Split String without losing character- R - r

I have two columns in a much larger dataframe that I am having difficult splitting. I have used strsplit in past when I was trying to split using a "space", "," or some other delimiter. The hard part here is I don't want to lose any information AND when I split some parts I will end up with missing information. I would like to end up with four columns in the end. Here's a sample of a couple rows of what I have now.
age-gen surv-camp
45M 1LC
9F 0
12M 1AC
67M 1LC
Here is what I would like to ultimately get.
age gen surv camp
45 M 1 LC
9 F 0
12 M 1 AC
67 M 1 LC
I've done quite a lot of hunting around on here and have found a number of responses in Java, C++, html etc., but I haven't found anything that explains how to do this in R and when you have missing data.
I saw this about adding a space between values and then just splitting on the space, but I don't see how this would work 1) with missing data, 2) when I don't have consistent numeric or character values in each row.

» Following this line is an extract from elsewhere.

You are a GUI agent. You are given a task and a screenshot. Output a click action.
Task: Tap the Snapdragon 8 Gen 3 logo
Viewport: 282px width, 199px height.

We loop through the columns of 'df1' (lapply(df1, ..), create a delimiter after the numeric substring using sub, read the vector as data.frame with read.table, rbind the list of data.frames and change the column names of the output.
res <- do.call(cbind, lapply(df1, function(x)
read.table(text=sub("(\\d+)", "\\1,", x),
header=FALSE, sep=",", stringsAsFactors=FALSE)))
colnames(res) <- scan(text=names(df1), sep=".", what="", quiet = TRUE)
res
# age gen surv camp
#1 45 M 1 LC
#2 9 F 0
#3 12 M 1 AC
#4 67 M 1 LC
Or using separate from tidyr
library(tidyr)
library(dplyr)
separate(df1, age.gen, into = c("age", "gen"), "(?<=\\d)(?=[A-Za-z])", convert= TRUE) %>%
separate(surv.camp, into = c("surv", "camp"), "(?<=\\d)(?=[A-Za-z])", convert = TRUE)
# age gen surv camp
#1 45 M 1 LC
#2 9 F 0 <NA>
#3 12 M 1 AC
#4 67 M 1 LC
Or as #Frank mentioned, we can use tstrsplit from data.table
library(data.table)
setDT(df1)[, unlist(lapply(.SD, function(x)
tstrsplit(x, "(?<=[0-9])(?=[a-zA-Z])", perl=TRUE,
type.convert=TRUE)), recursive = FALSE)]
EDIT: Added the convert = TRUE in separate to change the type of columns after the split.
data
df1 <- structure(list(age.gen = c("45M", "9F", "12M", "67M"), surv.camp = c("1LC",
"0", "1AC", "1LC")), .Names = c("age.gen", "surv.camp"),
class = "data.frame", row.names = c(NA, -4L))

Related

How to "translate" variables in one data frame using a second data frame as a key?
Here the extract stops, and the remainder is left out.